For the Presentation of Erga Migrantes Caritas Christi

Author: Cardinal Fumio Hamao, Archbishop AgostinoMarchetto

For the Presentation of Erga Migrantes Caritas Christi

Cardinal Stephen Fumio Hamao & Archbishop Agostino Marchetto
President & Secretary of the Council for Pastoral Care of Migrants and Itinerant People


The Instruction Erga Migrantes Caritas Christi was presented to journalists at the Holy See Press Office on Friday, 14 May, by Cardinal Stephen Fumio Hamao, President of the Council for the Pastoral Care of Migrants and Itinerant People, and Archbishop Agostino Marchetto, Secretary of the Council. The Instruction was published in a special insert in L'Osservatore Romano English weekly edition on 26 May 2004. The following is a translation of the Cardinal's speech at the presentation, which was given in Italian.

Since the last century, the Holy See has systematically focused its attention on the phenomenon of human mobility with interventions that show a profound understanding of this changing social contingent, and an indisputable capacity for suggesting pastoral solutions with a view to the full integration of immigrants into the host environment.

Thus, an initial anxiety about the many dangers implicit in this phenomenon was followed by an appraisal of its spiritual and cultural potential, without forgetting the human cost of the experience of migration and its manifold social, financial and political effects.

Exsul Familia of Pius XII, the magna carta on migration

Thus, in the second post-war period of the last century, while religious institutions for social assistance to immigrants were being founded in various nations, people finally felt the need for an authoritative intervention on the part of the Holy See in order to reactivate and reorganize the vast and complex pastoral involvement in this sector.

Pius XII formally expressed this sentiment in his Apostolic Constitution Exsul Familia, published in August 1952. With this Document the Pope made himself the champion of a new structure of assistance to immigrants of various nationalities and established a common and universal discipline for the Catholic Church.

For this reason, Exsul Familia is considered the magisterial magna carta on migration. Indeed, it was the first official Document of the Holy See to address in a systematic, comprehensive manner the problem of spiritual assistance to migrants from the historical, pastoral and canonical viewpoints.

With regard to principles, the Document affirms that assistance should be provided by priests of the same nationality as the immigrants, or who speak the same language; they must also be properly trained and work under the authority of the local Ordinary; local pastors must show the same concern for immigrants that is required of them in their ordinary pastoral duties in the territory.

______

Brief 1 -> According to the presentation speech on Erga Migrantes Caritas Christi, when was Pius XII's Apostolic Constitution Exsul Familia published?
Brief 2 -> Carry on the presentation speech on Erga Migrantes Caritas Christi from its last sentence.
The material after the speech has no connection to it.

______

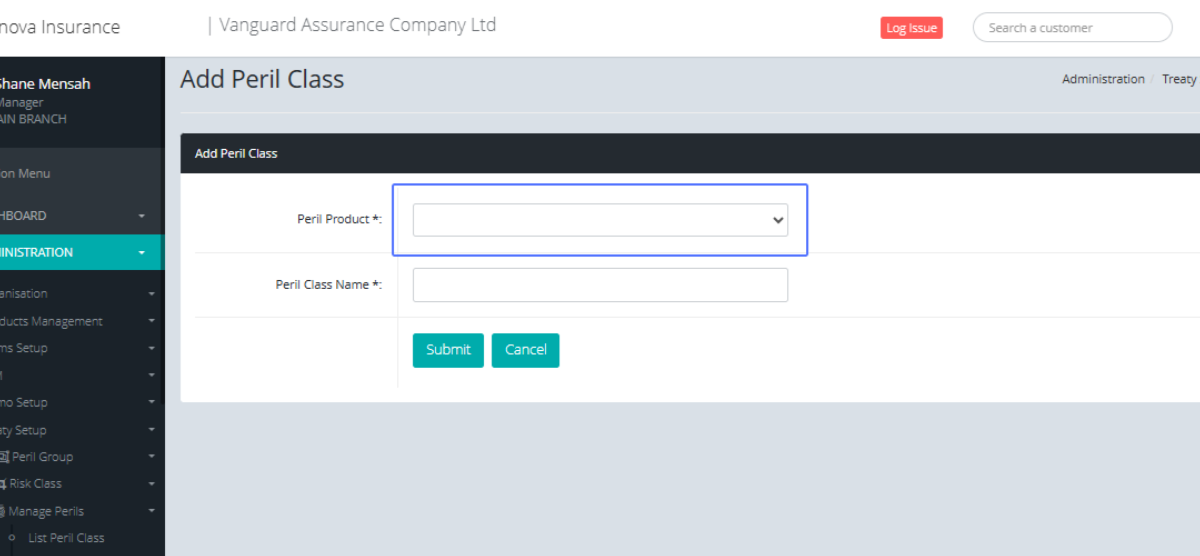Expand the Peril Group chevron

pos(151,457)
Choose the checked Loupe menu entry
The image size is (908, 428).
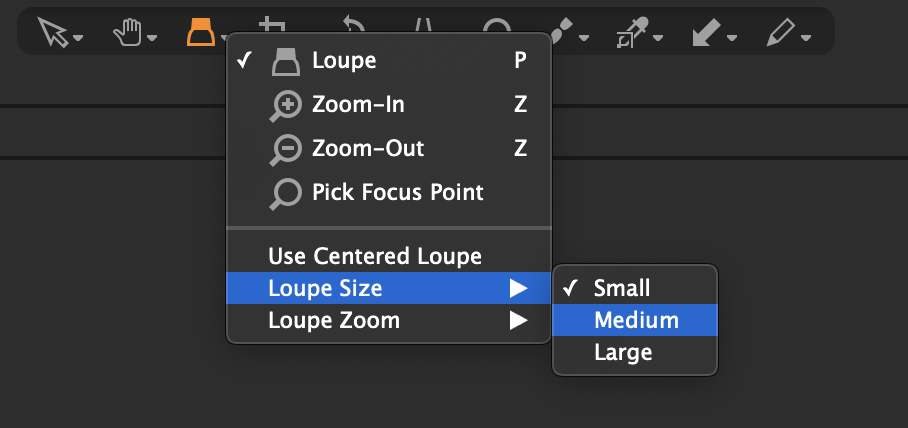388,61
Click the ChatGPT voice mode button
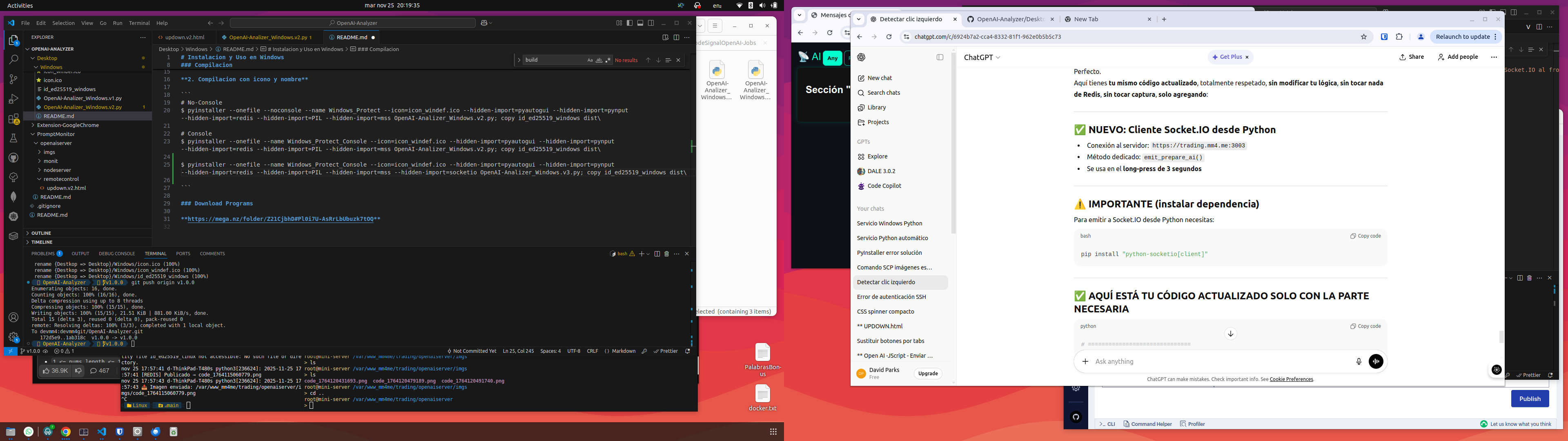1568x441 pixels. click(x=1376, y=361)
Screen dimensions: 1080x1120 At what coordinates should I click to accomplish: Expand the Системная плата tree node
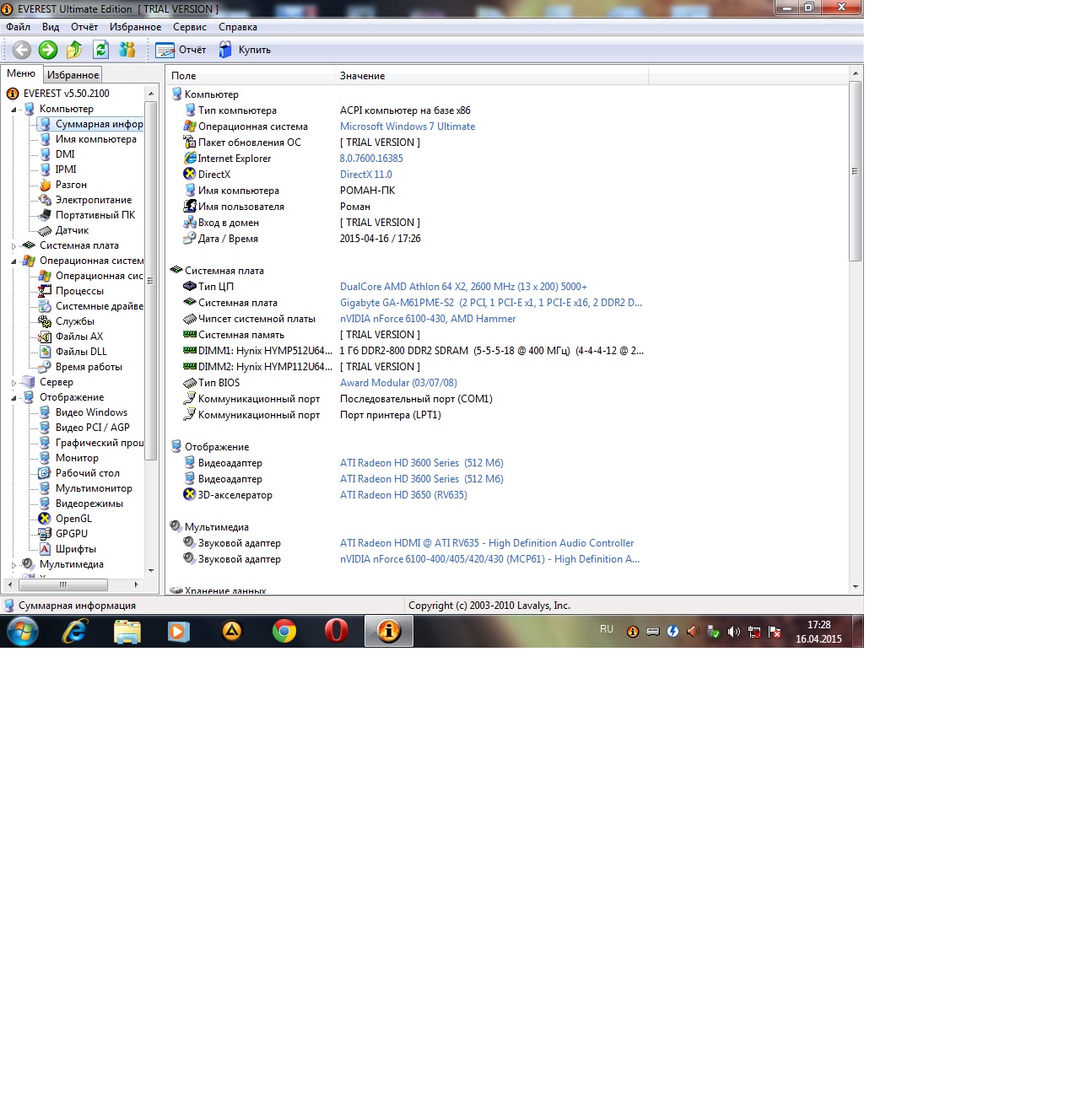click(x=14, y=246)
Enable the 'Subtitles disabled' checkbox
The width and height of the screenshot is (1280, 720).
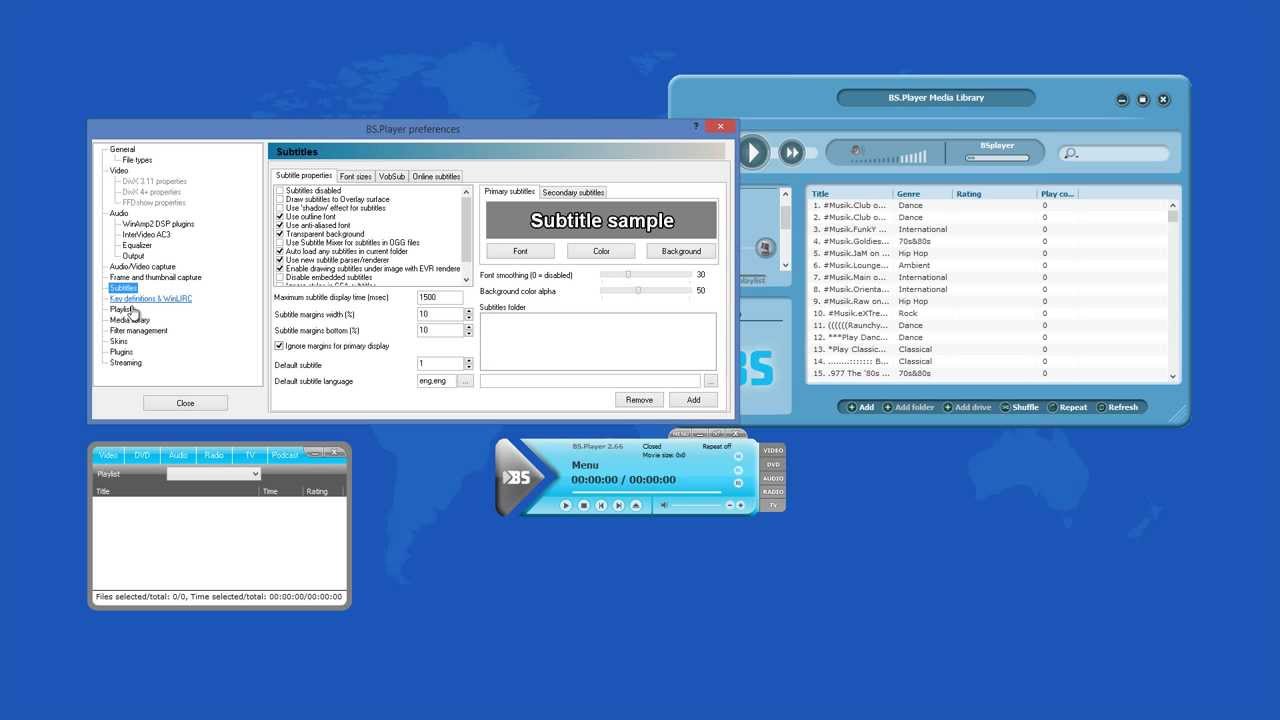(280, 191)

______

Reply 1 -> It was published in August 1952.

Reply 2 ->
The Church: a pastoral response to changing conditions of migration

Of course, like everything else, Exsul Familia could not but be affected by the conditions of its time. Yet it had great pastoral (or, if you wish, prophetic) foresight, and pointed to further future developments of thought and action,

So it was that the Church in the 1960s sought to give a pastoral response to the many events that composed the constantly shifting overall picture of international migration: that is, the process of European integration, the stabilization of intra-European migratory flows with, on the other hand, the rise and spread of migration from the Third World countries; the creation of several new destinations for emigrants in the rapidly expanding countries in the oil area; and the explosion of the massive phenomenon of refugees in regions of international tension.

At the same time, these years marked the great season of the Second Vatican Council: of renewal and continuity, of Church structures and of the Church's increasing commitment to evangelization and human promotion.

The establishment of personal parishes or of missiones cum cura animarum (missions with the care of souls) was recommended as a pastoral resource; in them the pastoral role of the missionary/chaplain is supplementary to that of the local parish priest. Ethnic reality thus came to be a component of the pastoral care of the universal Church.

In short, elements of pluralism were introduced into the assistance given to immigrants, as opposed to the policy of immediate assimilation. Special pastoral care for them had come into being!

The Church faced the new realities of the contemporary world squarely, in a spirit of collaboration but retaining her own identity. In this way, the "signs of the times" were discerned in the more important phenomena of the world and interpreted in the light of God's Word and of the Magisterium.

Thus, the problems of migration also came up before the Council, which was to insist on the dignity and rights of immigrants and on the cultural dimension of the migratory phenomenon; the causes that gave rise to migration, old and new, were denounced, that is, disorderly economic development and certain political and economic choices; and the conviction was expressed that in her catholicity the Church would become a sign and instrument of new orders that would also favour immigrants.

The impetus of the Council consequently inspired in the particular Churches a renewed commitment to discussing their own internal problems with immigrants and to preparing a more appropriate form of intervention, since they had come to feel that it was they that were primarily responsible for the pastoral care of immigrants. So it was that foundations were also laid for updating the so-called pastoral care in keeping with the Church's fundamental interests: development and peace.

Immigrants: a right to emigrate and a duty to contribute to host country

Consequently, at the moment when Bishops' Conferences and specific bodies to deal with migration were being formed and consolidated throughout the nation, the time was also ripe to reformulate the whole issue at its centre. Pope Paul VI did this with his Motu Proprio Pastoraiis Migratorum Cura, and the corresponding Instruction, De Pastorali Migratorum Cura ("Nemo est"), of the Congregation for Bishops in 1969.

Thus, it was necessary in the process of the immigrants' integration into the host society to reject both their passive assimilation and an a-critical integration, damaging both to the individual and to the ethnic group. Immigrants must be respected as such with all the ways in which they express themselves: cultural, social and religious.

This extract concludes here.